***** Material supplied *****
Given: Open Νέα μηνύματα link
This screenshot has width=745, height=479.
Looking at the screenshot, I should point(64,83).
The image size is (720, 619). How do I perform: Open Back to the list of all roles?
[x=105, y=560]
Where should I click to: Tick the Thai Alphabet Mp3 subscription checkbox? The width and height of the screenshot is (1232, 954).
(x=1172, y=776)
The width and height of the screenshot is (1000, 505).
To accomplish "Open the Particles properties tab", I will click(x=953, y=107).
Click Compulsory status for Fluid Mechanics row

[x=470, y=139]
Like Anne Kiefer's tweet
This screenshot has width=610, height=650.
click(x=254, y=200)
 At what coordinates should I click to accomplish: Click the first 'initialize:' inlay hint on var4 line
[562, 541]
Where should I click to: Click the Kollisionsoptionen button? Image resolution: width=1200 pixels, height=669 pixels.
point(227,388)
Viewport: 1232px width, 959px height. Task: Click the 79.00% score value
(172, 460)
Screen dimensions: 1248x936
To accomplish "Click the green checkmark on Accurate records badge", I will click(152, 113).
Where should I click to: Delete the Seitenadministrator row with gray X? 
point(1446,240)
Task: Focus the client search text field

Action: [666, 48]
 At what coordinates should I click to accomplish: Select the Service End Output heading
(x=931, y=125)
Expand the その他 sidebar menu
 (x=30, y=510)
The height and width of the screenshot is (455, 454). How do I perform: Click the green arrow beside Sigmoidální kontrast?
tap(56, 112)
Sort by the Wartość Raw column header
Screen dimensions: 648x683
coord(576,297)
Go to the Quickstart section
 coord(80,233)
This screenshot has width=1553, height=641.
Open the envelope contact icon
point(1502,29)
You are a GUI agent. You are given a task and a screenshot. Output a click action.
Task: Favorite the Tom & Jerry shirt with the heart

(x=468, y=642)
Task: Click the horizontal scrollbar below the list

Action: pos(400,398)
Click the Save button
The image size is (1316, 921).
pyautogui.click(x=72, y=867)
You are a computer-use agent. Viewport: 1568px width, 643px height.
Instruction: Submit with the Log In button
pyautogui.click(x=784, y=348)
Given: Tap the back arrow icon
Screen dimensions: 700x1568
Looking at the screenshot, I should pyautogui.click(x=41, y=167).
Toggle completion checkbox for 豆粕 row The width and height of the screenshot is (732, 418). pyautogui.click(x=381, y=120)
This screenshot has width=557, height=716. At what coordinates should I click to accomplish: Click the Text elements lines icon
*****
Exactly as they appear, copy the lines of the listing above from the first through the one that contains "Given: Tap the back arrow icon", and nothing more.

Solution for this problem »
Given: Open Νέα μηνύματα link
This screenshot has width=745, height=479.
Looking at the screenshot, I should point(64,83).
The image size is (720, 619). How do I perform: Open Back to the list of all roles?
[x=105, y=560]
Where should I click to: Tick the Thai Alphabet Mp3 subscription checkbox? The width and height of the screenshot is (1232, 954).
(x=1172, y=776)
The width and height of the screenshot is (1000, 505).
To accomplish "Open the Particles properties tab", I will click(x=953, y=107).
Click Compulsory status for Fluid Mechanics row

[x=470, y=139]
Like Anne Kiefer's tweet
This screenshot has width=610, height=650.
click(x=254, y=200)
 At what coordinates should I click to accomplish: Click the first 'initialize:' inlay hint on var4 line
[562, 541]
Where should I click to: Click the Kollisionsoptionen button? Image resolution: width=1200 pixels, height=669 pixels.
point(227,388)
Viewport: 1232px width, 959px height. Task: Click the 79.00% score value
(172, 460)
Screen dimensions: 1248x936
To accomplish "Click the green checkmark on Accurate records badge", I will click(152, 113).
Where should I click to: Delete the Seitenadministrator row with gray X? 
point(1446,240)
Task: Focus the client search text field

Action: [666, 48]
 At what coordinates should I click to accomplish: Select the Service End Output heading
(x=931, y=125)
Expand the その他 sidebar menu
 (x=30, y=510)
The height and width of the screenshot is (455, 454). How do I perform: Click the green arrow beside Sigmoidální kontrast?
tap(56, 112)
Sort by the Wartość Raw column header
Screen dimensions: 648x683
coord(576,297)
Go to the Quickstart section
 coord(80,233)
This screenshot has width=1553, height=641.
Open the envelope contact icon
point(1502,29)
You are a GUI agent. You are given a task and a screenshot. Output a click action.
Task: Favorite the Tom & Jerry shirt with the heart

(x=468, y=642)
Task: Click the horizontal scrollbar below the list

Action: pos(400,398)
Click the Save button
The image size is (1316, 921).
pyautogui.click(x=72, y=867)
You are a computer-use agent. Viewport: 1568px width, 643px height.
Instruction: Submit with the Log In button
pyautogui.click(x=784, y=348)
Given: Tap the back arrow icon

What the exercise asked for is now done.